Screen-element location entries
-- START --

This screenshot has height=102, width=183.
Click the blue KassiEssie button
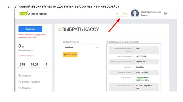pos(30,29)
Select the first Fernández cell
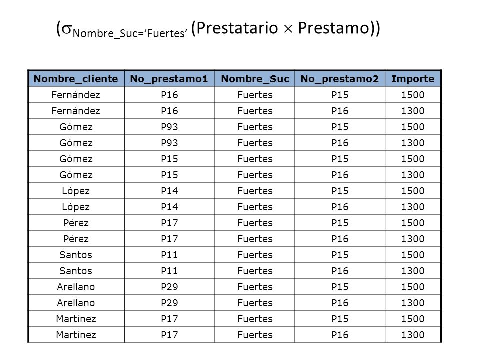This screenshot has height=360, width=480. [76, 95]
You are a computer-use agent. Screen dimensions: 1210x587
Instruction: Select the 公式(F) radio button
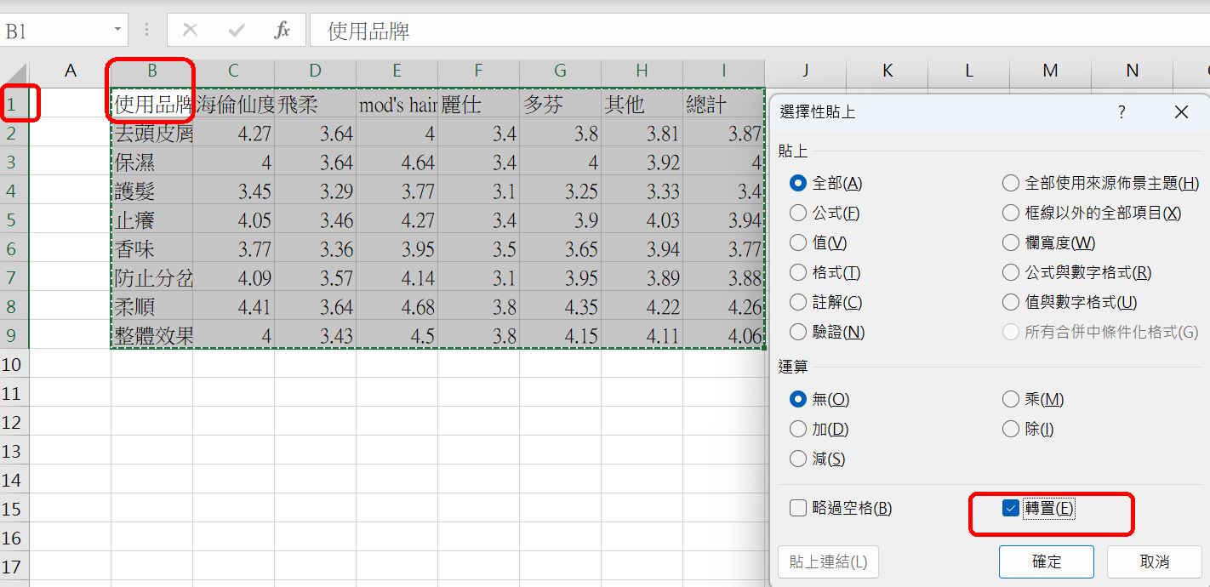[x=798, y=213]
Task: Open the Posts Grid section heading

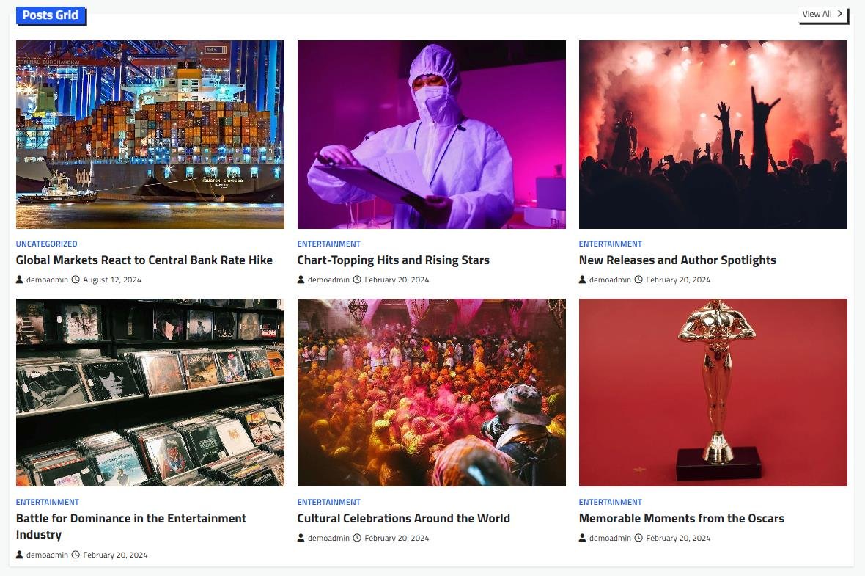Action: pyautogui.click(x=50, y=15)
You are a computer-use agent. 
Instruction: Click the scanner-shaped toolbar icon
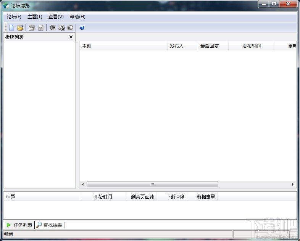(61, 27)
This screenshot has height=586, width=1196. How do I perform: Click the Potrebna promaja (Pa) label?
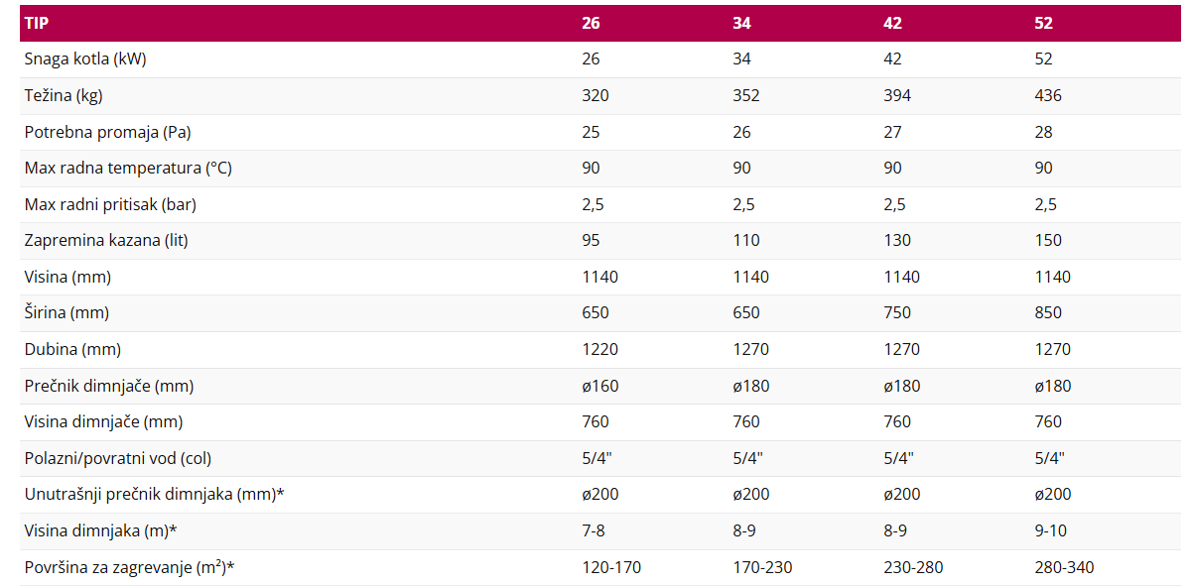107,132
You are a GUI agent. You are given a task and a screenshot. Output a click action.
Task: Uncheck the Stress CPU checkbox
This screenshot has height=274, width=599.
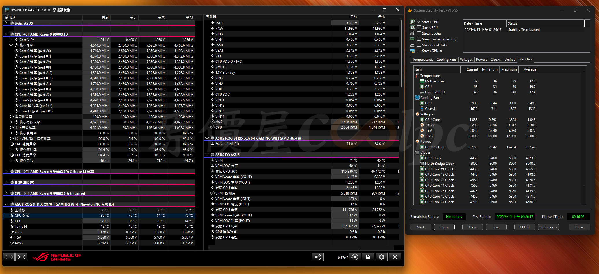pos(419,22)
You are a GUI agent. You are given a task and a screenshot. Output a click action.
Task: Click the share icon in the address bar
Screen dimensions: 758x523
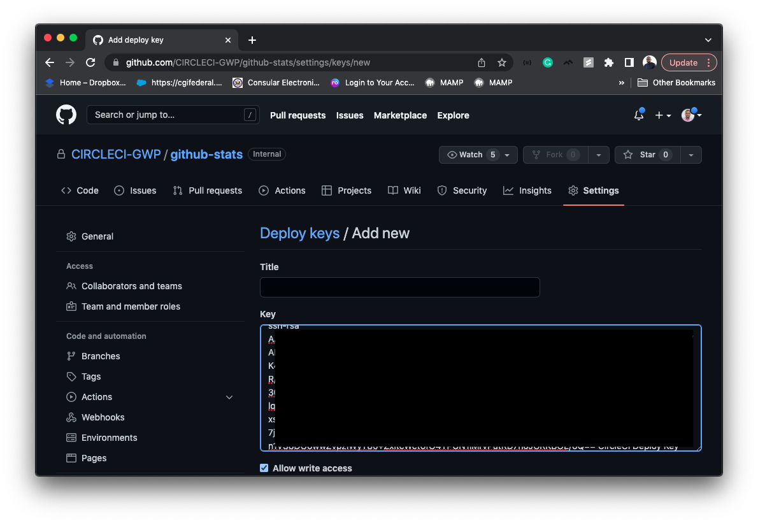point(482,62)
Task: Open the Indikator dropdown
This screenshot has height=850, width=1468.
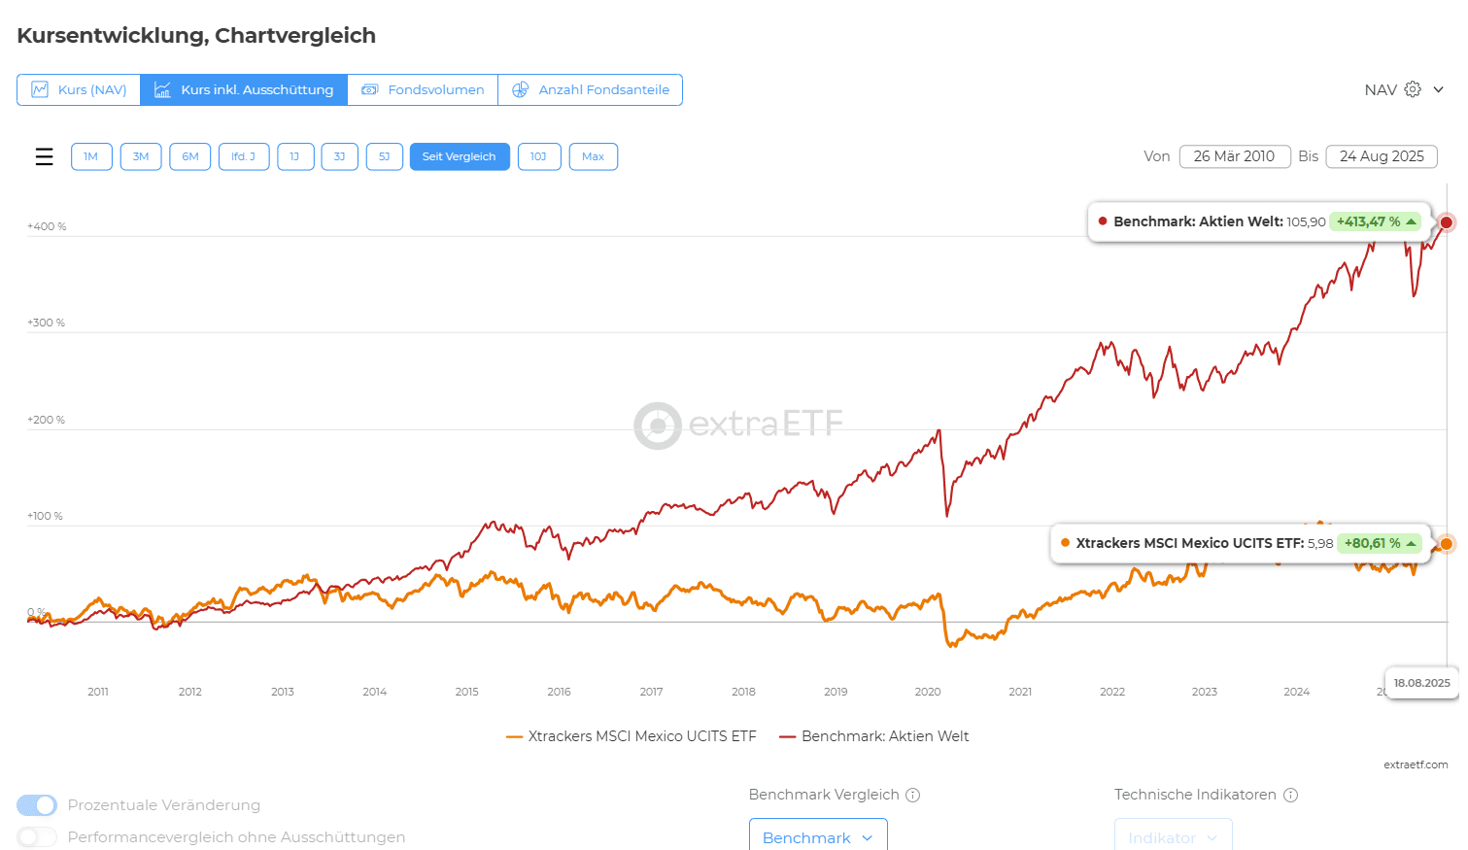Action: click(x=1173, y=836)
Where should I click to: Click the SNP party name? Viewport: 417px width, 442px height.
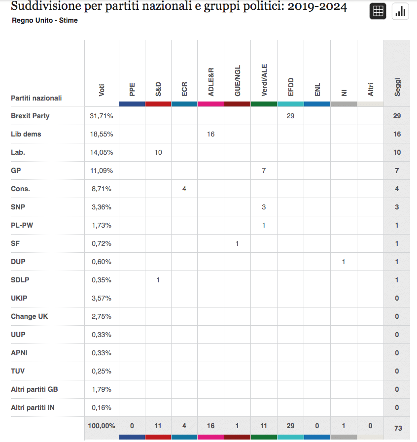18,207
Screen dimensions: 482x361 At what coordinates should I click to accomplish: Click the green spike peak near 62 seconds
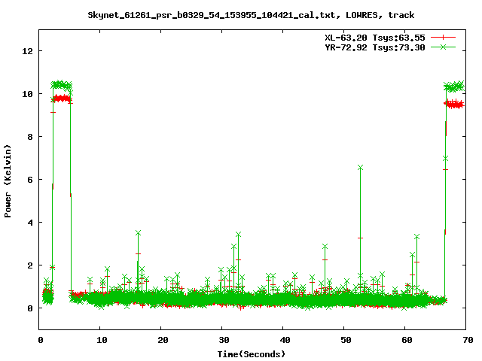pyautogui.click(x=416, y=237)
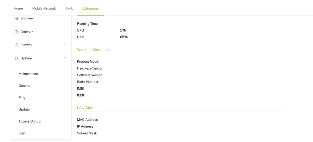Expand the Network submenu chevron

65,31
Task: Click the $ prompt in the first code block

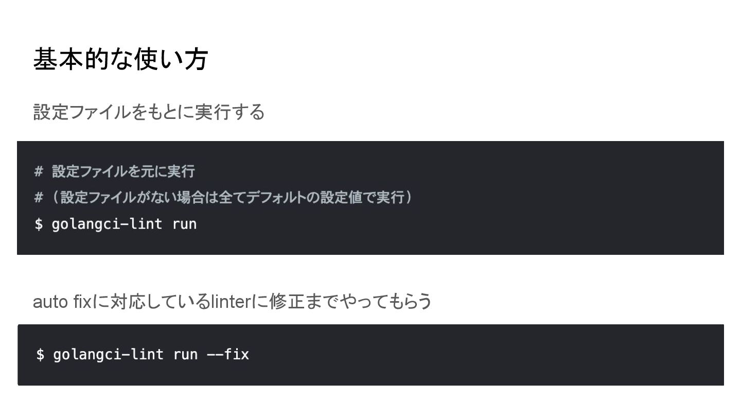Action: (x=39, y=224)
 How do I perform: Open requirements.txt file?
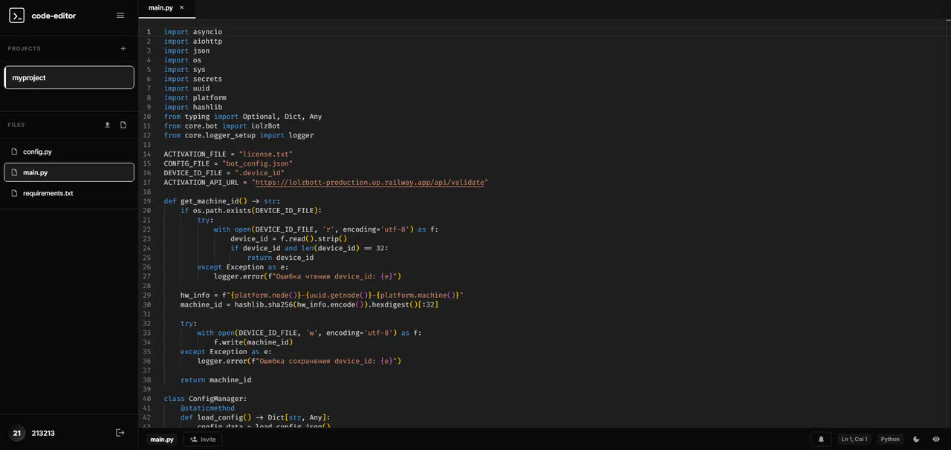(48, 193)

-- END --

> _GIVEN PROBLEM_: How many lines in the entries above contain the word "Instruction"? Reply with the number alone.

> _ANSWER FOR THIS EXERCISE_: 2